Of course, we cannot ignore the physical examination and thus correlate the data that our patient has given us with what we obtain in palpation and mobility.
What are the most frequent bursitis?
As we have said that the main cause is overuse, the bursitis that we can find most frequently are those of the shoulder, knee and hip mainly, although they are also common in other joints that have frequent movement on a daily basis such as the elbow, the foot and wrist.
Hip bursitis (trochanteric bursitis)
It is mainly caused by an excessive friction of the tensor fascia lata muscle (located on the side of the leg) with the trochanter (bony protrusion of the head of the femur). This is one of the most frequent causes of hip pain.
Shoulder bursitis (subacromial or subdeltoid bursitis)
It is mainly produced by the overuse of the supraspinatus muscle since its tendon passes over the bursa, especially when movements of the arm are made for a long time (movement performed by the arm).
The most frequent knee bursitis is the one that occurs in the pre-patellar bursa, which is the one found on the anterior aspect of the knee, above the patella. This usually happens through a traumatic mechanism to people who spend a lot of time on their knees. It is also frequent to find an inflammation of the bursa of the goose leg (set of tendons on the internal and anterior aspect of the knee), the cause of which is their overload.
What to do if I have bursitis?
To determine well what to do in this situation, it is important to know why it has occurred. It is not the same if the bursitis is caused by overuse at the muscular level than if it has been the result of trauma. This must be taken into account since the main and most important thing to recover that joint is the approach to the cause that caused the problem and not only the treatment of the symptoms.

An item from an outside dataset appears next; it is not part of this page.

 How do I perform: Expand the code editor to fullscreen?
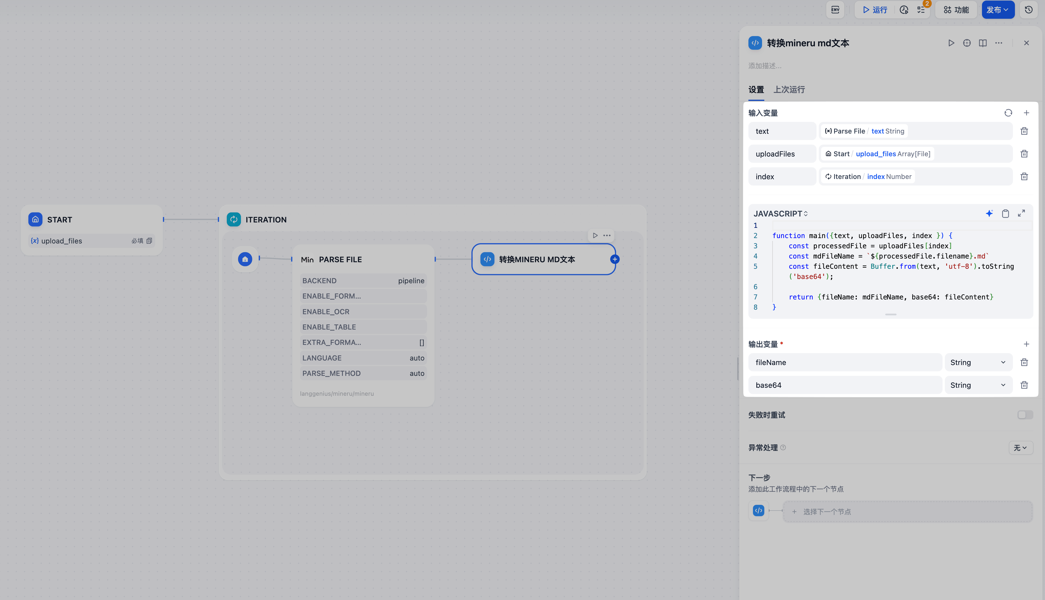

Even so, being a pathology that gives pain and also limitation in joint movement, it is important that we treat this at the same time. For this we will use manual physical therapy together with techniques that will improve pain and therefore allow greater movement and joint performance. At the same time, we can combine this therapy with medications such as anti-inflammatories and pain relievers and even cryotherapy (application of cold in the area).
After treating the symptoms, we will address the cause:
If it is muscular we will do it with relaxation of the affected musculature, corrections with exercises.
If it is traumatic with the avoidance of the position or the traumatic process.